──────── MATERIALS PROVIDED

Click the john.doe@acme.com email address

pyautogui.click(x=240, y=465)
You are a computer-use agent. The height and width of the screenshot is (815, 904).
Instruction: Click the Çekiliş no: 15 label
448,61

────────────────

# [TASK OBJECTIVE]
Render every line of the items above as a JSON list of strings, one string per line, omitting blank lines.

# [FINISHED TASK]
[
  "Click the john.doe@acme.com email address",
  "pyautogui.click(x=240, y=465)",
  "You are a computer-use agent. The height and width of the screenshot is (815, 904).",
  "Instruction: Click the Çekiliş no: 15 label",
  "448,61"
]